Фамилия Лебединская удивительным образом шла Валентине Ивановне. Увидев ее статную фигуру, спокойное лицо и внимательный взгляд карих глаз, я словно бы почувствовала себя под ее защитой и стала даже меньше вздрагивать от диких воплей, оглашающих гулкие коридоры лечебницы. Впечатлительная Наташка, жавшаяся ко мне, вся как-то съежилась, затравленно озираясь при каждом звуке.
– Даже не знаю, чем смогу вам помочь, – задумчиво проговорила Валентина Ивановна, первым делом усадив нас на видавшем виды диванчике в своем кабинете и угостив горячим морсом из клюквы.
– Вы только ответьте на один вопрос: архив больницы сохранился? – спросила я с надеждой.
– Насколько мне известно – да. Но ведь сколько лет прошло! Переезды, перестройки… Подтопляло вот нас прошлой весной, да и мыши могли погрызть. Старый архив в подвале хранился, а их там пропасть.
– Как же так? Это ведь документы!
– Все документы имеют свой срок давности. Умер человек, и кому его болезни интересны? Конечно, никто не собирался их выбрасывать – мало ли что, – но и следить за ними по-настоящему было некому. С тех пор как Тит Валерьяныч умер, бумаги так и перекладывали с места на место, не распаковывая.

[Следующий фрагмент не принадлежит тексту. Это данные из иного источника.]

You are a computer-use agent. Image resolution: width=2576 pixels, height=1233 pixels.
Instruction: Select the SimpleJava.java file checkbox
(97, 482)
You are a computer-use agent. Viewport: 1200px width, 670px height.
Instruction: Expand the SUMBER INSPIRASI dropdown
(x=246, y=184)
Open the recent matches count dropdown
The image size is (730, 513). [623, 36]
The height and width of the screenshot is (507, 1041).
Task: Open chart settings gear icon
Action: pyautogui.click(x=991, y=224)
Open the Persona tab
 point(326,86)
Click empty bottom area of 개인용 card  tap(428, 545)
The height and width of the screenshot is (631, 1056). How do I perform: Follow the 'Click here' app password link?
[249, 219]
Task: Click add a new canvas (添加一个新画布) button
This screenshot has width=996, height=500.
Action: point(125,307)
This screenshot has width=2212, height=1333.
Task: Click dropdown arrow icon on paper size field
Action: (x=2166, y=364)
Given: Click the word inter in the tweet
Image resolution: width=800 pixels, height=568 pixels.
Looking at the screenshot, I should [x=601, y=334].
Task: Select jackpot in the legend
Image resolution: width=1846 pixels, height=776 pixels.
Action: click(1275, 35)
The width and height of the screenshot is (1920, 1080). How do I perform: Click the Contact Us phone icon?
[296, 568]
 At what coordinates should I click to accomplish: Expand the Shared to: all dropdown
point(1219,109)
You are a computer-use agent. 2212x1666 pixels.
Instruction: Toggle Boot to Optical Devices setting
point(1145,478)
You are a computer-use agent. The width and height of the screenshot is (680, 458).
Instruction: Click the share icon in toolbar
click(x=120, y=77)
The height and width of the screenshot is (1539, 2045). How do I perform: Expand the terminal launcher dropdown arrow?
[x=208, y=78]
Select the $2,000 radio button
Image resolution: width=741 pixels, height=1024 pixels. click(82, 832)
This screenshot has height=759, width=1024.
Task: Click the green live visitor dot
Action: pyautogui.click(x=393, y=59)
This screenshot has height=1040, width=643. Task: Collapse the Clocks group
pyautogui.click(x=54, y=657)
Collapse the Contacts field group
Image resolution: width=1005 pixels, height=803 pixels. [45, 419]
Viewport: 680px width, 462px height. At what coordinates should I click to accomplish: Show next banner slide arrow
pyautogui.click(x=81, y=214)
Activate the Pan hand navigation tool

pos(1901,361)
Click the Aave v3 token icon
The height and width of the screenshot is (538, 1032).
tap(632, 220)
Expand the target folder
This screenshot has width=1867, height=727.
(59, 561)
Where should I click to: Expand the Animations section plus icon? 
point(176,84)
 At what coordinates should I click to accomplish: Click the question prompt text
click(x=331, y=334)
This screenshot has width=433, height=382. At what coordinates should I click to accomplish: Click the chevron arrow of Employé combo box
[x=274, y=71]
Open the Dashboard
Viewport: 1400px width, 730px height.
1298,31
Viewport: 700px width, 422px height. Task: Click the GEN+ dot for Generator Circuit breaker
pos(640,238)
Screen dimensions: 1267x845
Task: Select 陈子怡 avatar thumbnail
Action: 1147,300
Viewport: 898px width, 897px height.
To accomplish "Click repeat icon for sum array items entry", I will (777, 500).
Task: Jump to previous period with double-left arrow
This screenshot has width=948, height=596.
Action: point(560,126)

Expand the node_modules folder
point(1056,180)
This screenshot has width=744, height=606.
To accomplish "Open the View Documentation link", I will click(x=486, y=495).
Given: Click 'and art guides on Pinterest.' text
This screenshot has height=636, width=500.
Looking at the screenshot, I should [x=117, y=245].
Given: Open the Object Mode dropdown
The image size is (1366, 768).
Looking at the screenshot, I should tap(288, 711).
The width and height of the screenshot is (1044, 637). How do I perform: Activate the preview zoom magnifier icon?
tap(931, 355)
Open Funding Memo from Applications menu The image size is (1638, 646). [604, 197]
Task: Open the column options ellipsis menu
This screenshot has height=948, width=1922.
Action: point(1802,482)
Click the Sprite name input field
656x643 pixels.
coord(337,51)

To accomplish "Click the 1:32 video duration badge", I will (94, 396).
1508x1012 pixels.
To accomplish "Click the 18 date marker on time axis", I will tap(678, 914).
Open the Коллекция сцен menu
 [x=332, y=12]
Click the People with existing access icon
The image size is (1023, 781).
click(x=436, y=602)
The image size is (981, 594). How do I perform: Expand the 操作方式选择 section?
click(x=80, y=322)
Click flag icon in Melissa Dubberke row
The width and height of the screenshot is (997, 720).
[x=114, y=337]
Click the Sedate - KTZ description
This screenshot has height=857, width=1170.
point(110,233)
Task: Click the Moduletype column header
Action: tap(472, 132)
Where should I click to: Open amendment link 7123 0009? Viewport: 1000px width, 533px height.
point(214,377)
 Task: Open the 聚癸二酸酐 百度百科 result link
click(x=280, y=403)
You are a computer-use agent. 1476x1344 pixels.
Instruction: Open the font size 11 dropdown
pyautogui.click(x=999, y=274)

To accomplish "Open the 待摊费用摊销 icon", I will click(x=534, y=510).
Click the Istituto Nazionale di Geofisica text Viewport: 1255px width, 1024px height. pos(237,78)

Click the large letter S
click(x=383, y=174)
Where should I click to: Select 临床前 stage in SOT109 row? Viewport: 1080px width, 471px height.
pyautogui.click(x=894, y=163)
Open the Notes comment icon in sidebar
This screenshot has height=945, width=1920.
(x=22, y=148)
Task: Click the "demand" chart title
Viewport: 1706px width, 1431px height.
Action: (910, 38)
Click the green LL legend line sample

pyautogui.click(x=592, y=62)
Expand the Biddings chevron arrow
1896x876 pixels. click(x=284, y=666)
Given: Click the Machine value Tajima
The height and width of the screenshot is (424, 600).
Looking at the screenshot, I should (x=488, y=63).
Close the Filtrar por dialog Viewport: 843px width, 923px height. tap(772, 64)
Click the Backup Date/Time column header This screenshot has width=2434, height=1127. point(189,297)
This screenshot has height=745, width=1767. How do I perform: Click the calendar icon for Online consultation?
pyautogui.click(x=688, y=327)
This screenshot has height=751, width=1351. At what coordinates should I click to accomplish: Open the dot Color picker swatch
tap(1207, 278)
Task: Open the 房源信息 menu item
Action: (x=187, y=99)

– Значит, надеяться нам не на что, – грустно сказала я. – Ну что же, все равно спасибо.
Мы с Наташкой поднялись, чтобы отправиться в обратный путь.
– Подождите! – окликнула нас Лебединская обрадованно. – Пахомыч – вот кто вам нужен. И как я могла забыть?
– А кто это? – спросили мы в один голос.
– Да как вам сказать… – замялась женщина. – Сейчас он что-то вроде местной достопримечательности. Ему уж за семьдесят, может, и все восемьдесят, точно не знаю. Раньше он у Тита Валерьяныча в учениках был, потом архивом заведовал, но сейчас вроде как не у дел. Все, что нужно, занесено в компьютер, и его должность ликвидировали. Врачи, когда надо что из архива поднять, сами все по компьютеру находят. А Пахомычу просто деваться некуда, он здесь давно уже. Тут такая история… Дочка его у нас содержалась.
Это слово – «содержалась» – резануло мне слух. Была в нем какая-то безнадежность, сразу расставляющая все на свои места. Содержалась, а не лечилась, сказала Лебединская. Значит, положение было безнадежным. Я почувствовала сочувствие к неведомому Пахомычу.
– Дочка его помешалась, когда ее жених прямо в день свадьбы бросил, – продолжала между тем Валентина Ивановна. – Совсем ума лишилась. Набросилась на соперницу, чуть не порешила ее при народе. Судить ее хотели, да поняли, что не в себе она, умом тронулась. Так и попала она к нам, а с ней и Пахомыч. Лет двадцать она здесь прожила, отец все надеялся, что поправится. Не случилось, не дал господь… Эту историю все у нас знают, вот и жалеют старика. Только он жалости не приемлет, гордость не позволяет. До сих пор помогает чем может. То там, то тут пригодится. Для своих лет он мужичок хоть куда – и руки, и мозги в порядке.
Лебединская тепло улыбнулась.
– Думаете, он сможет отыскать нужную историю болезни в такой неразберихе? – усомнилась я.
– Все может быть. Тут уж как повезет. Если дело вашего Педаченко хоть чем-то выделялось, точно отыщет. Он половину историй болезней наизусть знает. Хобби у него такое.
– А зачем это ему? – поинтересовалась Наталья.